5:35 PM: Jim and the girls have been hanging out in the garage, and Kim has come from the kitchen to remind Jim the girls need to eat soon if they're going to hit tonight's bedtime target.
"If they can't wind down, your life is hellish the next day," she says. "Because no matter what time they go to bed, they always wake up the same time in the morning."
6:15 PM: Kim's come back outside: "Jim," she prompts. But Jim was just about to put Anna in the backpack. "Let's go for one quick walk," he says.
So they set off down the block, with Erin and Ellie in the stroller enjoying the breeze on their bare toes.
6:30 PM: Jim has pulled the high chairs back into formation, and now he's putting pita, pork, and melon into the communal dish. Anna starts yanking boxes off the bottom pantry shelf—one of several unlocked cabinets filled with unbreakables that the girls are allowed to touch.

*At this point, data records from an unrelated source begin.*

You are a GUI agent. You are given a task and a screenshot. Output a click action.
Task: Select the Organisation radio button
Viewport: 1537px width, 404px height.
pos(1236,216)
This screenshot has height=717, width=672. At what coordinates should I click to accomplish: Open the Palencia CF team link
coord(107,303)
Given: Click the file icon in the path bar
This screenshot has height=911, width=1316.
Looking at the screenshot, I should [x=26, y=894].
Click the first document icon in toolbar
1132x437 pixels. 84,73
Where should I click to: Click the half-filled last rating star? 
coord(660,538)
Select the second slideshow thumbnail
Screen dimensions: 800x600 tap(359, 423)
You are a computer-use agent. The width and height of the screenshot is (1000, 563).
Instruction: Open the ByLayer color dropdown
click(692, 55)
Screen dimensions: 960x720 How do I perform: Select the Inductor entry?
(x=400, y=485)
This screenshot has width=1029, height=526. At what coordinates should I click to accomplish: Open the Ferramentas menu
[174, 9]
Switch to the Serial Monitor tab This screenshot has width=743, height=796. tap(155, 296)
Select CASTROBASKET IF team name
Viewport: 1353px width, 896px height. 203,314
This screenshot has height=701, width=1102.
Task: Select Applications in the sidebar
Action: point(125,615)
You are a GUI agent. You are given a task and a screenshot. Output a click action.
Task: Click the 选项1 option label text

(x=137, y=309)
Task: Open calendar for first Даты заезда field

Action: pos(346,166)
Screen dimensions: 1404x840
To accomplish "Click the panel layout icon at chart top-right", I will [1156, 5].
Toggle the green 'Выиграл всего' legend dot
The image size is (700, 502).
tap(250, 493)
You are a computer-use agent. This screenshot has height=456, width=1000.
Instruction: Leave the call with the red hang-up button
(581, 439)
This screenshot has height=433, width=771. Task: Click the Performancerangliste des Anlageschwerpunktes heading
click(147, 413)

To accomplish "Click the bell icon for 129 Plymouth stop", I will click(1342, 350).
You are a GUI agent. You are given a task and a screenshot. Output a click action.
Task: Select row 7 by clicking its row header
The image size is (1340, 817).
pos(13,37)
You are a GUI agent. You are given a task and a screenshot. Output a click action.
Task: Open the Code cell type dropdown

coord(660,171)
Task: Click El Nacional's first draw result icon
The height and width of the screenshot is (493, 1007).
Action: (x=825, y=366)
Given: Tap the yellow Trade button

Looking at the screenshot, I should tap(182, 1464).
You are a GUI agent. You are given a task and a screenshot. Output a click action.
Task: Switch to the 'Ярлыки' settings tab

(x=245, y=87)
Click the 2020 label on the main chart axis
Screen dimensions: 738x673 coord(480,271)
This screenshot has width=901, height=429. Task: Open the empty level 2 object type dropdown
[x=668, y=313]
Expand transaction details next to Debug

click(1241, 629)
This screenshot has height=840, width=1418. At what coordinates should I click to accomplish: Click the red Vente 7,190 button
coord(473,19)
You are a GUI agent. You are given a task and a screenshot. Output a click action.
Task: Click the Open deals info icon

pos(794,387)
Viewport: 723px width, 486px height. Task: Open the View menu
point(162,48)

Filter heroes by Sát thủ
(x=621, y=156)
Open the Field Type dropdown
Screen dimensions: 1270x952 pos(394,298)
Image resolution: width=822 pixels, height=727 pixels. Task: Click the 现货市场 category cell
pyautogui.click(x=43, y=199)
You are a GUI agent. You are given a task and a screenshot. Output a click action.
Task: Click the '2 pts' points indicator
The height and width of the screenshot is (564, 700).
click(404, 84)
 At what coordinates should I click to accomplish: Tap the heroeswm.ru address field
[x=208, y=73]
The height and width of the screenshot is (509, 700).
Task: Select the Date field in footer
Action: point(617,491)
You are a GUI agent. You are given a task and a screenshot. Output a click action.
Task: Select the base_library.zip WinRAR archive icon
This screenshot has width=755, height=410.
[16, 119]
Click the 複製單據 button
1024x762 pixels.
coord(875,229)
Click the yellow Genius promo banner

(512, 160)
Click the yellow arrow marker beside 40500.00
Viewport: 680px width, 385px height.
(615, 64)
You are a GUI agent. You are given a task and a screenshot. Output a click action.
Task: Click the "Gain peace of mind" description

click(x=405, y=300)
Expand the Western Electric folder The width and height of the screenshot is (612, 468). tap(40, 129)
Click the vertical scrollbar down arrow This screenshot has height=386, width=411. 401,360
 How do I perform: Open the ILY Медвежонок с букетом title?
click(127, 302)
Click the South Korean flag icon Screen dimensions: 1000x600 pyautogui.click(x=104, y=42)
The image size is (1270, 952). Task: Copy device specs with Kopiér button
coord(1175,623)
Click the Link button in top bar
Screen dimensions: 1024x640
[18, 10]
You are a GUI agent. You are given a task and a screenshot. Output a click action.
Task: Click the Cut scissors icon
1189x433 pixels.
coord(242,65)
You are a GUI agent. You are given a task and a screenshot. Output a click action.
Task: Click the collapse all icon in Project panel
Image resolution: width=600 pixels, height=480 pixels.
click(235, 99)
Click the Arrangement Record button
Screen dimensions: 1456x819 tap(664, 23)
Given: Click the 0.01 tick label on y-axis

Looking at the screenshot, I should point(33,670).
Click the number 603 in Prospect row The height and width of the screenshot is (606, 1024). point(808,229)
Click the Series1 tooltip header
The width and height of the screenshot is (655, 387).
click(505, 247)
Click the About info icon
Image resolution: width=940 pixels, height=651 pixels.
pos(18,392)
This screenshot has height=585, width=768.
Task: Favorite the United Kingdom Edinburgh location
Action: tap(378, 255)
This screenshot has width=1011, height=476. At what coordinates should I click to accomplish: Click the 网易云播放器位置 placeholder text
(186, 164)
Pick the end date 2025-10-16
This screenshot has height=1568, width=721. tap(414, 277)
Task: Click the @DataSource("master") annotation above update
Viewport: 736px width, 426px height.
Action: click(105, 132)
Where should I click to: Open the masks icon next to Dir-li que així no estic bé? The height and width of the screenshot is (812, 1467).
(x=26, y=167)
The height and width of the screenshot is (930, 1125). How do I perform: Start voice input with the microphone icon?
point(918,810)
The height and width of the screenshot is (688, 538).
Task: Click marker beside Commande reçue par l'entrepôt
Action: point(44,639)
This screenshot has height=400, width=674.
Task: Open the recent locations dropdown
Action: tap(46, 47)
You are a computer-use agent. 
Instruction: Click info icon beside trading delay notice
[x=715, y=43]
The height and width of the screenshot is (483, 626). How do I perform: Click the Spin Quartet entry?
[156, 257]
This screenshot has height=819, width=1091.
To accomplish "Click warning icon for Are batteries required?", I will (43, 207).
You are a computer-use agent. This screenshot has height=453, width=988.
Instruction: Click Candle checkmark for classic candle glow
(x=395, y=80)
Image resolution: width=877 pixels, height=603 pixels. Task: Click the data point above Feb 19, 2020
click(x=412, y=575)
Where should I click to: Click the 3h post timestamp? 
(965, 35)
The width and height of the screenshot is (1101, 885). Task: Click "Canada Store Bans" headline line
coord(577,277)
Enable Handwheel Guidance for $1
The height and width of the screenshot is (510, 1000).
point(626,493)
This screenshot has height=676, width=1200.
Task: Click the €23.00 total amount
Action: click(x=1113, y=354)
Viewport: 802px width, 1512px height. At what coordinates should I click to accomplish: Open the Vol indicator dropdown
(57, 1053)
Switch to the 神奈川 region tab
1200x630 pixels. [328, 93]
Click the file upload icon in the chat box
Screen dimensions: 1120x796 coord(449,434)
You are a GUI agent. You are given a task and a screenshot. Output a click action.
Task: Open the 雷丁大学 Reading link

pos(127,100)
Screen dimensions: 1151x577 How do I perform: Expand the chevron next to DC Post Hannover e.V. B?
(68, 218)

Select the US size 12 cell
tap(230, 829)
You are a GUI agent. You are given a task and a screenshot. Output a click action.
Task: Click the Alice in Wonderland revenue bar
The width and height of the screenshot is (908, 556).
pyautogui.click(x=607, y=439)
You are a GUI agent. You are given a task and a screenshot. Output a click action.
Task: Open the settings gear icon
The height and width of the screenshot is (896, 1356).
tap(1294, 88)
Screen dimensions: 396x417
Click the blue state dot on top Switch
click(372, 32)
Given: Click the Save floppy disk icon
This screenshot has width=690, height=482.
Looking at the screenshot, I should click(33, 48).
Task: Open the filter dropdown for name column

7 PM: After dinner, Jim fills the tub, Kim folds the forgotten laundry, and Erin empties the toy box—Tigger, stuffed turtle, unidentified plastic flotsam. Ellie is rolling on the carpet with a blanket as Anna runs toward her. "Oh Anna, Anna, Anna," Kim calls. "It's not nice to kiss Ellie and then yank away her blanket."
7:10 PM: Three girls in a tub. Jim pours a pitcher of water into the middle. The girls bat at the drops and laugh breathlessly.
7:30 PM: As Kim maneuvers Erin, then Anna, into pajamas on the bedroom floor, Ellie, wearing just her diaper, wanders into the living room and starts pulling books from a basket.
Kim and all three girls then do their nightly pick-up, a ritual she hopes is building good habits. Mom offers praise for Ellie—"There you go!"—who puts one turtle in the toy box.
7:45 PM: Usually the girls play and read quietly for an hour before bed, but tonight the schedule's been compressed because dinner was delayed. They move quickly from cleanup to rocking with Kim and their nighttime bottles in their bedroom. Each girl gets a favorite book or two in her crib to wake up to.
7:50 PM: While Jim carries Ellie to her crib downstairs, Kim leaves Erin and Anna, awake but cooing along to their lullaby tape, in their cribs.
7:55 PM: Lights out, all's quiet. Kim heads back to the kitchen to start the grown-ups' dinner.
8:05 PM: Ellie shrieks from below. "Man, is she mad," Kim says, as Jim runs down to console her. "They're very sensitive to being a little off schedule."
8:15 PM: Now Erin is crying. Kim waits to see if she continues, then goes in to rub her back. After a few moments, all's quiet again.
10:30 PM: After dinner, Kim stands in the silent, dark living room as Jim carries a sleeping Ellie up the stairs and into the bedroom with her sisters. The toys have been put away, the dishes done. Kim flips on a light and starts to repack the diaper bag. "You have to be a step ahead," she says. Before she goes to sleep, she'll unwind by reading for 20 minutes or so.
Next day, 7 AM: Mom's immobilized in a web of tiny limbs: She holds Erin, Ellie lies across her leg and Anna hugs her shoulder. "So, who needs a diaper first?" she asks.
Susan Brenna has written for New York magazine and other publications.